A small governess-cart had come into sight over the nearest rise, drawn by a donkey which appeared to have some difficulty in keeping its fore-feet on the ground.
“They’ll have that miserable brute going on two legs soon,” growled Mr. Armstrong. “And it wouldn’t look as much of a donkey as they do, anyway.”

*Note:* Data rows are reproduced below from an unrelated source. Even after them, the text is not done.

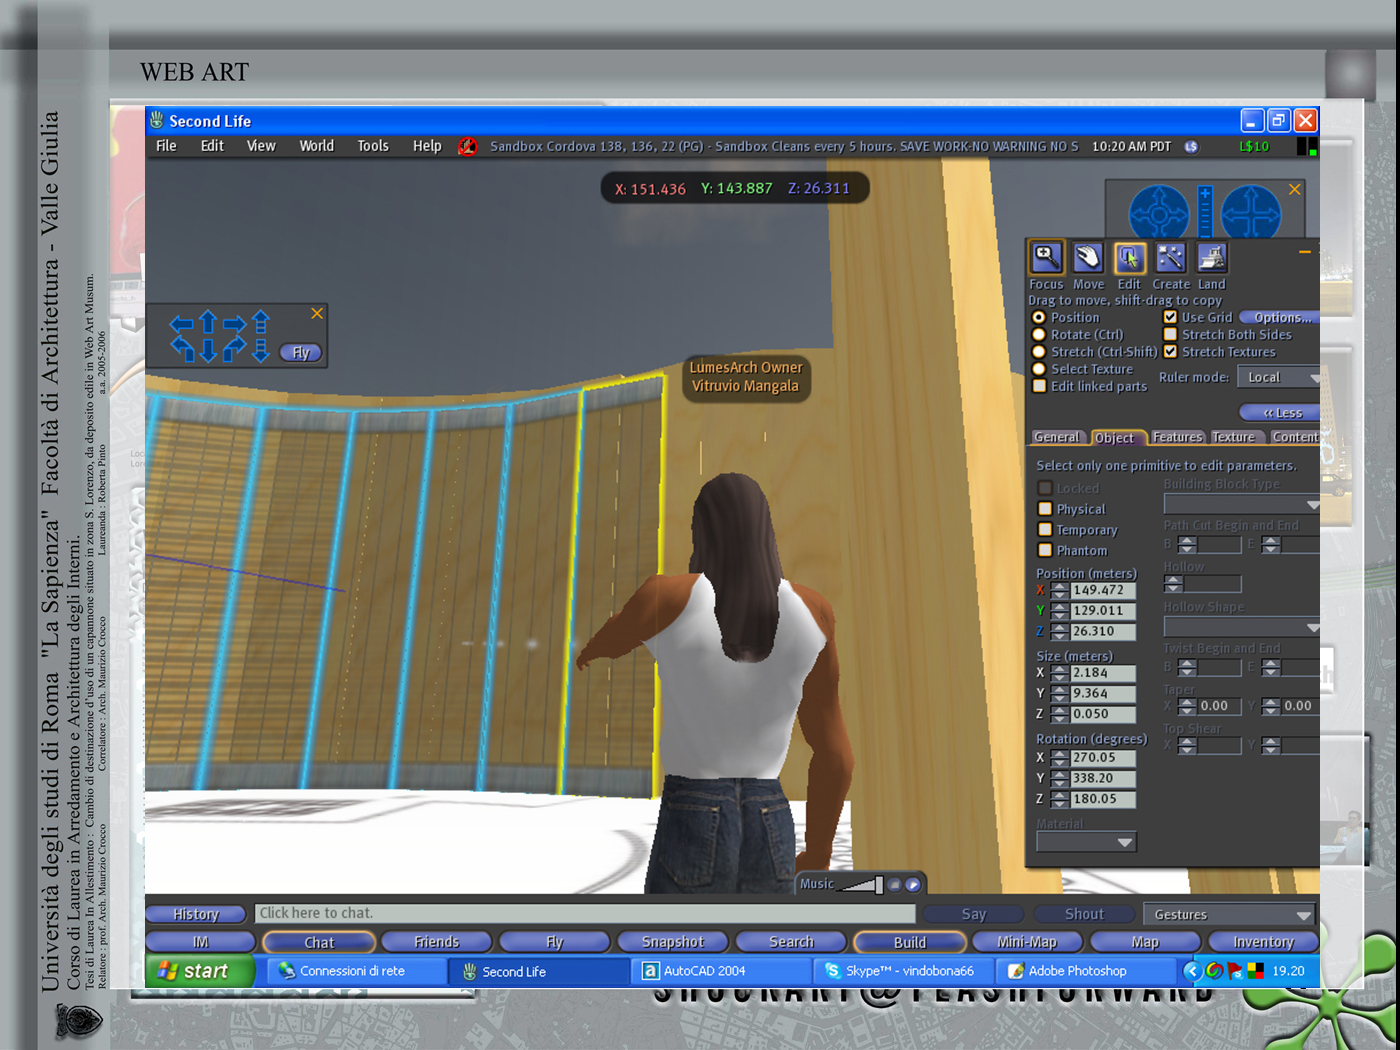Viewport: 1400px width, 1050px height.
Task: Enable the Physical checkbox
Action: click(x=1045, y=509)
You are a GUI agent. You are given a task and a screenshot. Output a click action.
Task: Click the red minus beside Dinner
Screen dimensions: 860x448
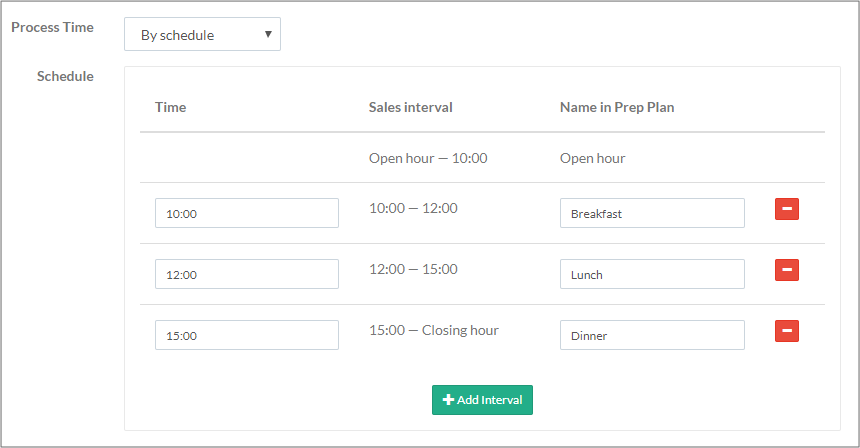pyautogui.click(x=786, y=331)
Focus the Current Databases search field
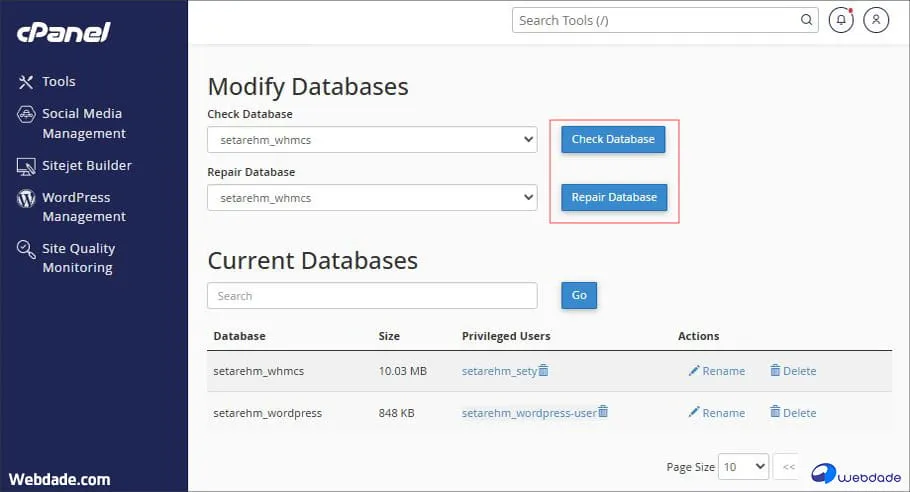 [372, 296]
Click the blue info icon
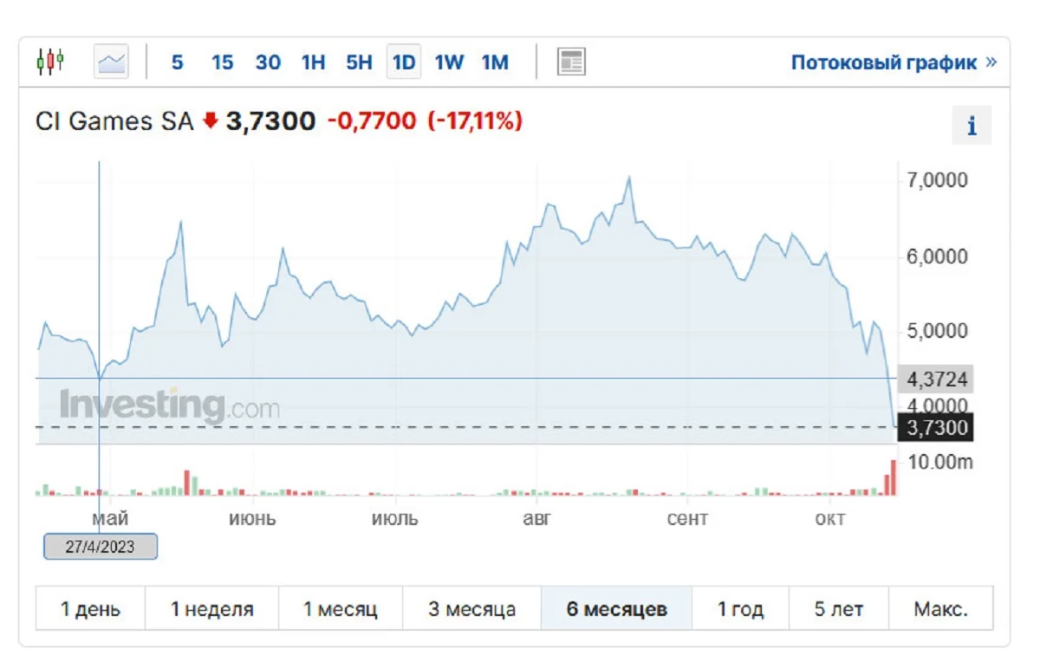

Eager cries rose from the occupants of the governess-cart, there were flutterings of hands and scarves, and a parasol, hastily furled, was seen rising and falling in ceaseless flagellation of the donkey’s flanks, with sounds as of carpet-beating. At last, and in their steed’s own time, the three Misses Pringle reached the group which stood by the gate. Seated, they were a dazzling spectacle, arrayed in flowery voiles and large shady hats, hung with chains of beads, clinking with bangles. But as they began to descend, unwillingly assisted by Jed, glimpses of stout and rather shapeless brogues, of dark, wrinkled cashmere stockings, detracted considerably from the first effect of their upper portions. They greeted Peggy with a kindly condescension which Susan at once recognized as infuriating: and being introduced, shook hands with Susan and her brother in a gracious manner plainly intended to convey their own high degree and the unworthiness of the recipients.